[Pixel coordinate grounding data]
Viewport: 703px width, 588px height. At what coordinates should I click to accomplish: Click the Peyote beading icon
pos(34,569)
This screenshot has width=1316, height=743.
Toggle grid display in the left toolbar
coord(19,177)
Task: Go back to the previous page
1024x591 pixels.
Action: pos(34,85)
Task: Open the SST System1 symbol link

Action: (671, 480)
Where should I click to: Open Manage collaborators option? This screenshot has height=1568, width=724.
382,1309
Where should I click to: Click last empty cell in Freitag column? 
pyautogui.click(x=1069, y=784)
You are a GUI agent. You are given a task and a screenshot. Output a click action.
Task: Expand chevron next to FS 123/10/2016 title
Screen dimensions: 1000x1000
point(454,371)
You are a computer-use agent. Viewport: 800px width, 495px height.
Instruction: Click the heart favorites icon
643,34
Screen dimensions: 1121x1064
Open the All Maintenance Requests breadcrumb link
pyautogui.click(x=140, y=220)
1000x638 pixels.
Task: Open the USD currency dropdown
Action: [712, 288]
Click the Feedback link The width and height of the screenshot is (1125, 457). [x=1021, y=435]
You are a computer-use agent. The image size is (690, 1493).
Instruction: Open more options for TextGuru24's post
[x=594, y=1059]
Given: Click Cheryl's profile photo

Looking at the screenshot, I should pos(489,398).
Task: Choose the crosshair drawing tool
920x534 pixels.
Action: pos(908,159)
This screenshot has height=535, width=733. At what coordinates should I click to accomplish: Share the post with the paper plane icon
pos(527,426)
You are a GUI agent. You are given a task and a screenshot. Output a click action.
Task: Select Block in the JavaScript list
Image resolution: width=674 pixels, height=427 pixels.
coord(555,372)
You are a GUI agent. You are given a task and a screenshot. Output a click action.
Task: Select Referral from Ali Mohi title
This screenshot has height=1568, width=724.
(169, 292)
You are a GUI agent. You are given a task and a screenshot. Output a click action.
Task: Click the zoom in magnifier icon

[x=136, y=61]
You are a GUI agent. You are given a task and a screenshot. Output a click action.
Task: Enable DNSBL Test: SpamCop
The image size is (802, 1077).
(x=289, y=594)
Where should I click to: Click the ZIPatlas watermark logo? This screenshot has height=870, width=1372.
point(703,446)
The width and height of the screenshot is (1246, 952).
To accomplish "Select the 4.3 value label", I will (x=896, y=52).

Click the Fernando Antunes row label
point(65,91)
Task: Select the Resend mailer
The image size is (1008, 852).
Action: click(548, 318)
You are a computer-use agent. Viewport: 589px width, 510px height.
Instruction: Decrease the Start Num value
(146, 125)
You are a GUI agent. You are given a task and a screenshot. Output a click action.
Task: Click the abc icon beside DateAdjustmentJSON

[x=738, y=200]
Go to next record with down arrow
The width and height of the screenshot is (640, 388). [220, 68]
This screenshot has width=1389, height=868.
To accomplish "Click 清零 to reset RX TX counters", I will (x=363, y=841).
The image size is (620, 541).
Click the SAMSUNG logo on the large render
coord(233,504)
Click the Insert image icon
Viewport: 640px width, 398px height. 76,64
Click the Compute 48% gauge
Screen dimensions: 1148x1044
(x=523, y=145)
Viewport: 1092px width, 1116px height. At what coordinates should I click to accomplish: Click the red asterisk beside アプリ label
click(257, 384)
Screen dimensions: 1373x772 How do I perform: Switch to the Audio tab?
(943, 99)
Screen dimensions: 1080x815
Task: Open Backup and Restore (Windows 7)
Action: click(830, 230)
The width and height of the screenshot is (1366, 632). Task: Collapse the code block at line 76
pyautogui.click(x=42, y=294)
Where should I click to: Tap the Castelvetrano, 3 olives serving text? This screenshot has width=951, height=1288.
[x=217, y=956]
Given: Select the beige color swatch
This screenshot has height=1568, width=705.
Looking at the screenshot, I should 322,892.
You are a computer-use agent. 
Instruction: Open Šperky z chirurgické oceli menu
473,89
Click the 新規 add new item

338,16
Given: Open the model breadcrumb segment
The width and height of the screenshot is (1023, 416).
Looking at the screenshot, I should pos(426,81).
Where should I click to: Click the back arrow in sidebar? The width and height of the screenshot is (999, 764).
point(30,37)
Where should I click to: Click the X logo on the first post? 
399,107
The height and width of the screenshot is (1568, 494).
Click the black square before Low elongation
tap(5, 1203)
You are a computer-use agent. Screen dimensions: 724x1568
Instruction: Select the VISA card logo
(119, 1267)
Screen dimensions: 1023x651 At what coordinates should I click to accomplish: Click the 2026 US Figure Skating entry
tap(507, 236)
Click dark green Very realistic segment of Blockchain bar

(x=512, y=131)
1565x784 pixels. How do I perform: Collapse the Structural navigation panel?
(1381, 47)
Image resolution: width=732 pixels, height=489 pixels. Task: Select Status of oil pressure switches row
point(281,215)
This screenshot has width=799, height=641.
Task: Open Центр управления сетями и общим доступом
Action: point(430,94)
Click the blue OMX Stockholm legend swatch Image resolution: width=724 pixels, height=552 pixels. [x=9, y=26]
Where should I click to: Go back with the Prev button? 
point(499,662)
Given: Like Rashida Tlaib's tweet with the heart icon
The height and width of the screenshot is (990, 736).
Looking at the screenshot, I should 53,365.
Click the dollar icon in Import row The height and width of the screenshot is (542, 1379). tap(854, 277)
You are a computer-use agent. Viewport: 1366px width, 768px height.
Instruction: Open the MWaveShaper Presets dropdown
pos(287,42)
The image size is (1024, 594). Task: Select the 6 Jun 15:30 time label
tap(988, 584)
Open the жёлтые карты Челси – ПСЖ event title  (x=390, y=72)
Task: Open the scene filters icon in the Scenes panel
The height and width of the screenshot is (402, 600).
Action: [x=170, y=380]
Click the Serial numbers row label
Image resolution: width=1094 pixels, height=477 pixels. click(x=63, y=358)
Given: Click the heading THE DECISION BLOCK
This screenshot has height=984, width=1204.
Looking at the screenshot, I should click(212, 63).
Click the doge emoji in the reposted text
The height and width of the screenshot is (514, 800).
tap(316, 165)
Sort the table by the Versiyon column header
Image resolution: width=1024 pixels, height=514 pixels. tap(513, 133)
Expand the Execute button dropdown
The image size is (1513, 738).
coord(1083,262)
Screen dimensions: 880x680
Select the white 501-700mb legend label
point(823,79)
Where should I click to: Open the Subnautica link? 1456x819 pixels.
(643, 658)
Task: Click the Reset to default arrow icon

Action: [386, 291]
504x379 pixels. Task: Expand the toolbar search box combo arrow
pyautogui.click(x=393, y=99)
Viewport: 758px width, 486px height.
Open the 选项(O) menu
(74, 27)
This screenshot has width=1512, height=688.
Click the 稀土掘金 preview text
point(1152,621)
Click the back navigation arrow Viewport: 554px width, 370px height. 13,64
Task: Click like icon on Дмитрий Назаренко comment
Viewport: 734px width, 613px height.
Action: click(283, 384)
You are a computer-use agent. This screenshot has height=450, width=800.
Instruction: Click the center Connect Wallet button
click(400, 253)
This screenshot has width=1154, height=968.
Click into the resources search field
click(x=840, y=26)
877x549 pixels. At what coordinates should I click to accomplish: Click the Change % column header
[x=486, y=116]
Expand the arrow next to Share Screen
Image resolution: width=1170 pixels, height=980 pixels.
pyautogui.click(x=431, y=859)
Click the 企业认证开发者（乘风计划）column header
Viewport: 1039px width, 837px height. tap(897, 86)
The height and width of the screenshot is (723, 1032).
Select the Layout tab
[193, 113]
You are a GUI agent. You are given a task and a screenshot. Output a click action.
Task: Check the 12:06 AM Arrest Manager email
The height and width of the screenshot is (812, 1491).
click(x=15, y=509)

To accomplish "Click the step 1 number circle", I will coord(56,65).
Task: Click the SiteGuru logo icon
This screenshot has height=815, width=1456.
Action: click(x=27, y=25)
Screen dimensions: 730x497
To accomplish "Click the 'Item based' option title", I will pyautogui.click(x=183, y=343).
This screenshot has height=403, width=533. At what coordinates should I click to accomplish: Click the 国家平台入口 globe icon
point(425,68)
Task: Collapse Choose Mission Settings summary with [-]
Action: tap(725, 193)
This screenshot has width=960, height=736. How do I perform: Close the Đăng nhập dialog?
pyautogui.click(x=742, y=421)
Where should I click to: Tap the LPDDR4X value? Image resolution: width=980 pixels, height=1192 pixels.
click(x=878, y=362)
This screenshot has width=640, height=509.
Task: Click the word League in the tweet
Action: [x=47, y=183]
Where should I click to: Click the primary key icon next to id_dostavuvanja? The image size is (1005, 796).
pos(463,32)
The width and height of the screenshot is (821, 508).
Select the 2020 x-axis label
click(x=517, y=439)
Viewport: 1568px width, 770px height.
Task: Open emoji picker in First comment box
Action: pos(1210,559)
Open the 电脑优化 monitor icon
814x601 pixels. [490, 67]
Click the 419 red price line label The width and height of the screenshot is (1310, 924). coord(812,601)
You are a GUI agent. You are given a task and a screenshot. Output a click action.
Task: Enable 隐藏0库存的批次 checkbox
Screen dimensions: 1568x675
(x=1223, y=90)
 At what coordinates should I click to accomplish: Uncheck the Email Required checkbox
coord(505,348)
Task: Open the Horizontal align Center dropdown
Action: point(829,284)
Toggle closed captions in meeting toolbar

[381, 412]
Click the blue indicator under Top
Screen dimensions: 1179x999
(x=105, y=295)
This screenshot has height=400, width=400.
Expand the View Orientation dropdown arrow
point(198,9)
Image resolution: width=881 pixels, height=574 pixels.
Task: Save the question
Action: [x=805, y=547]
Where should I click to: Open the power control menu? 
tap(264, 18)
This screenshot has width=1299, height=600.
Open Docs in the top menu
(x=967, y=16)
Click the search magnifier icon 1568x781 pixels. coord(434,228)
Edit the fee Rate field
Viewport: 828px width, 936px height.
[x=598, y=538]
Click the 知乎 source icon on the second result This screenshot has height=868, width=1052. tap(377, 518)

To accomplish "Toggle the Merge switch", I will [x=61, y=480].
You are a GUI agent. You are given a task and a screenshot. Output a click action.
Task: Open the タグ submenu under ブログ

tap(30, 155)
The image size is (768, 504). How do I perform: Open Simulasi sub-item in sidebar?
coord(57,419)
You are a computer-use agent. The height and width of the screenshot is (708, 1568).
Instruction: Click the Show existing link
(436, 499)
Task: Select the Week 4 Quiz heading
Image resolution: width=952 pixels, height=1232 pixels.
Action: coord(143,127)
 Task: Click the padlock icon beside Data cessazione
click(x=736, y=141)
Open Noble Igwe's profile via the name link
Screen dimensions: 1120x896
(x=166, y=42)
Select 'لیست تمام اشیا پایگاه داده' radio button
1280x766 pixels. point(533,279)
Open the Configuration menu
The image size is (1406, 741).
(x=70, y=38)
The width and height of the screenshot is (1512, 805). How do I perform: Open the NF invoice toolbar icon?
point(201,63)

Exercise aim: Each line above that contains the string "computer" should be copied.

Response area:
You are a computer-use agent. Viewport: 800px width, 495px height.
You are a computer-use agent. The image size is (690, 1493).
You are a computer-use agent. Viewport: 589px width, 510px height.
You are a computer-use agent. 
You are a computer-use agent. Screen dimensions: 724x1568
You are a computer-use agent. Viewport: 1366px width, 768px height.
You are a computer-use agent. This screenshot has height=450, width=800.
You are a computer-use agent. The height and width of the screenshot is (708, 1568).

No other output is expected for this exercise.